The entries below should appear again in your reply, word for word.

##############################

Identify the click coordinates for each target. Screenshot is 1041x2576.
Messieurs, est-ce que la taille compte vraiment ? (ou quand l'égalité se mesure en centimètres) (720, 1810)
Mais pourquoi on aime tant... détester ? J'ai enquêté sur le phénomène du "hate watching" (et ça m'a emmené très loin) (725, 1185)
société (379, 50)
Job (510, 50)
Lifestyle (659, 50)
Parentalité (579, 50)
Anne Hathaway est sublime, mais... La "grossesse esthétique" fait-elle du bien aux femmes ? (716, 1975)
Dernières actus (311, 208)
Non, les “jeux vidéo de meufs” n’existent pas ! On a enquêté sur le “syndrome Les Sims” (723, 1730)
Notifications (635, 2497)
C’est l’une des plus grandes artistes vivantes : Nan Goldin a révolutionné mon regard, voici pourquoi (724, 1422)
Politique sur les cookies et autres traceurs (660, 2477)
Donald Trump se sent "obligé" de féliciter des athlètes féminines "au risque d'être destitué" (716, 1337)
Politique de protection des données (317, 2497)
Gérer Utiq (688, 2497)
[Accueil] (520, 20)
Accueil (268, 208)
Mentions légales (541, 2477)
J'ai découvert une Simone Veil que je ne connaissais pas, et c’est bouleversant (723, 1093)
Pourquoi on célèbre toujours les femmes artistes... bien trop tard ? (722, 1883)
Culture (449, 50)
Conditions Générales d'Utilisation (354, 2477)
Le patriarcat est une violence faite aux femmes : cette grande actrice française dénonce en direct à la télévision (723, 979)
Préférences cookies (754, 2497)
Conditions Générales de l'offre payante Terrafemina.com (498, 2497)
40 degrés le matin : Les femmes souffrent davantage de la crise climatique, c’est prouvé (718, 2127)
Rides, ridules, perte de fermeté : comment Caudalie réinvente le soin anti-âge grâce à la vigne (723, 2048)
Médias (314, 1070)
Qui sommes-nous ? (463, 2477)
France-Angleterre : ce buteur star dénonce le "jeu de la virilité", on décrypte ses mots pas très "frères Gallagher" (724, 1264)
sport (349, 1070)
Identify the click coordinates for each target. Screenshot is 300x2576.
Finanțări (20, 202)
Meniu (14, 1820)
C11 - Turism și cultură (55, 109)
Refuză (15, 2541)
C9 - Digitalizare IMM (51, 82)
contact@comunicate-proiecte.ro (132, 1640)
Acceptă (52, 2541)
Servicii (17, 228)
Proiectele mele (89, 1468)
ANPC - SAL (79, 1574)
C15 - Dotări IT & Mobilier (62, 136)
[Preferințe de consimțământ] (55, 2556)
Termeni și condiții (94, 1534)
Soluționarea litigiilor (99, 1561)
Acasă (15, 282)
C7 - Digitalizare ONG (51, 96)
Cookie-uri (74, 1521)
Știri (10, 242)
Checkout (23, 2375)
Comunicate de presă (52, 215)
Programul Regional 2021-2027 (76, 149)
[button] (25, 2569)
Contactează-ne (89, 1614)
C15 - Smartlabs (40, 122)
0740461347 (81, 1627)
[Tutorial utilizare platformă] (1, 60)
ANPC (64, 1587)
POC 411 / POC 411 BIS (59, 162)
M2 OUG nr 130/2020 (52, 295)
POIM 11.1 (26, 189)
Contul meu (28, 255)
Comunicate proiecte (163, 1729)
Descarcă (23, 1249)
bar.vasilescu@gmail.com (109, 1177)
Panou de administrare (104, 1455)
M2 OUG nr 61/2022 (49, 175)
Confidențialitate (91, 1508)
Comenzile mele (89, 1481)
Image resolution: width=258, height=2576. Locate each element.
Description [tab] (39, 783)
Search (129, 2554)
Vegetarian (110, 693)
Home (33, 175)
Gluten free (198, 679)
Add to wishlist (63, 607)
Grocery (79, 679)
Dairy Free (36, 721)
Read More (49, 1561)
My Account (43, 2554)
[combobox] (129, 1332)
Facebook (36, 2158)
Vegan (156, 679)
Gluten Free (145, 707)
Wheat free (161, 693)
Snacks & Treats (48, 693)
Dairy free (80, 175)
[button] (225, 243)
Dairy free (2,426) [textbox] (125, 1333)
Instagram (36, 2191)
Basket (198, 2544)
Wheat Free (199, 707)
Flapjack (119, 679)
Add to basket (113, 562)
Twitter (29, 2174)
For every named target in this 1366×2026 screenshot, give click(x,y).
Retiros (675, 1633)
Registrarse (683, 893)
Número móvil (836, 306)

##############################

• OUTPUT FOR THIS EXERCISE:
Identify the click coordinates for each target. Screenshot is 1041x2576.
Messieurs, est-ce que la taille compte vraiment ? (ou quand l'égalité se mesure en centimètres) (720, 1810)
Mais pourquoi on aime tant... détester ? J'ai enquêté sur le phénomène du "hate watching" (et ça m'a emmené très loin) (725, 1185)
société (379, 50)
Job (510, 50)
Lifestyle (659, 50)
Parentalité (579, 50)
Anne Hathaway est sublime, mais... La "grossesse esthétique" fait-elle du bien aux femmes ? (716, 1975)
Dernières actus (311, 208)
Non, les “jeux vidéo de meufs” n’existent pas ! On a enquêté sur le “syndrome Les Sims” (723, 1730)
Notifications (635, 2497)
C’est l’une des plus grandes artistes vivantes : Nan Goldin a révolutionné mon regard, voici pourquoi (724, 1422)
Politique sur les cookies et autres traceurs (660, 2477)
Donald Trump se sent "obligé" de féliciter des athlètes féminines "au risque d'être destitué" (716, 1337)
Politique de protection des données (317, 2497)
Gérer Utiq (688, 2497)
[Accueil] (520, 20)
Accueil (268, 208)
Mentions légales (541, 2477)
J'ai découvert une Simone Veil que je ne connaissais pas, et c’est bouleversant (723, 1093)
Pourquoi on célèbre toujours les femmes artistes... bien trop tard ? (722, 1883)
Culture (449, 50)
Conditions Générales d'Utilisation (354, 2477)
Le patriarcat est une violence faite aux femmes : cette grande actrice française dénonce en direct à la télévision (723, 979)
Préférences cookies (754, 2497)
Conditions Générales de l'offre payante Terrafemina.com (498, 2497)
40 degrés le matin : Les femmes souffrent davantage de la crise climatique, c’est prouvé (718, 2127)
Rides, ridules, perte de fermeté : comment Caudalie réinvente le soin anti-âge grâce à la vigne (723, 2048)
Médias (314, 1070)
Qui sommes-nous ? (463, 2477)
France-Angleterre : ce buteur star dénonce le "jeu de la virilité", on décrypte ses mots pas très "frères Gallagher" (724, 1264)
sport (349, 1070)
Identify the click coordinates for each target. Screenshot is 300x2576.
Finanțări (20, 202)
Meniu (14, 1820)
C11 - Turism și cultură (55, 109)
Refuză (15, 2541)
C9 - Digitalizare IMM (51, 82)
contact@comunicate-proiecte.ro (132, 1640)
Acceptă (52, 2541)
Servicii (17, 228)
Proiectele mele (89, 1468)
ANPC - SAL (79, 1574)
C15 - Dotări IT & Mobilier (62, 136)
[Preferințe de consimțământ] (55, 2556)
Termeni și condiții (94, 1534)
Soluționarea litigiilor (99, 1561)
Acasă (15, 282)
C7 - Digitalizare ONG (51, 96)
Cookie-uri (74, 1521)
Știri (10, 242)
Checkout (23, 2375)
Comunicate de presă (52, 215)
Programul Regional 2021-2027 (76, 149)
[button] (25, 2569)
Contactează-ne (89, 1614)
C15 - Smartlabs (40, 122)
0740461347 (81, 1627)
[Tutorial utilizare platformă] (1, 60)
ANPC (64, 1587)
POC 411 / POC 411 BIS (59, 162)
M2 OUG nr 130/2020 (52, 295)
POIM 11.1 (26, 189)
Contul meu (28, 255)
Comunicate proiecte (163, 1729)
Descarcă (23, 1249)
bar.vasilescu@gmail.com (109, 1177)
Panou de administrare (104, 1455)
M2 OUG nr 61/2022 (49, 175)
Confidențialitate (91, 1508)
Comenzile mele (89, 1481)
Image resolution: width=258, height=2576. Locate each element.
Description [tab] (39, 783)
Search (129, 2554)
Vegetarian (110, 693)
Home (33, 175)
Gluten free (198, 679)
Add to wishlist (63, 607)
Grocery (79, 679)
Dairy Free (36, 721)
Read More (49, 1561)
My Account (43, 2554)
[combobox] (129, 1332)
Facebook (36, 2158)
Vegan (156, 679)
Gluten Free (145, 707)
Wheat free (161, 693)
Snacks & Treats (48, 693)
Dairy free (80, 175)
[button] (225, 243)
Dairy free (2,426) [textbox] (125, 1333)
Instagram (36, 2191)
Basket (198, 2544)
Wheat Free (199, 707)
Flapjack (119, 679)
Add to basket (113, 562)
Twitter (29, 2174)
For every named target in this 1366×2026 screenshot, give click(x,y).
Retiros (675, 1633)
Registrarse (683, 893)
Número móvil (836, 306)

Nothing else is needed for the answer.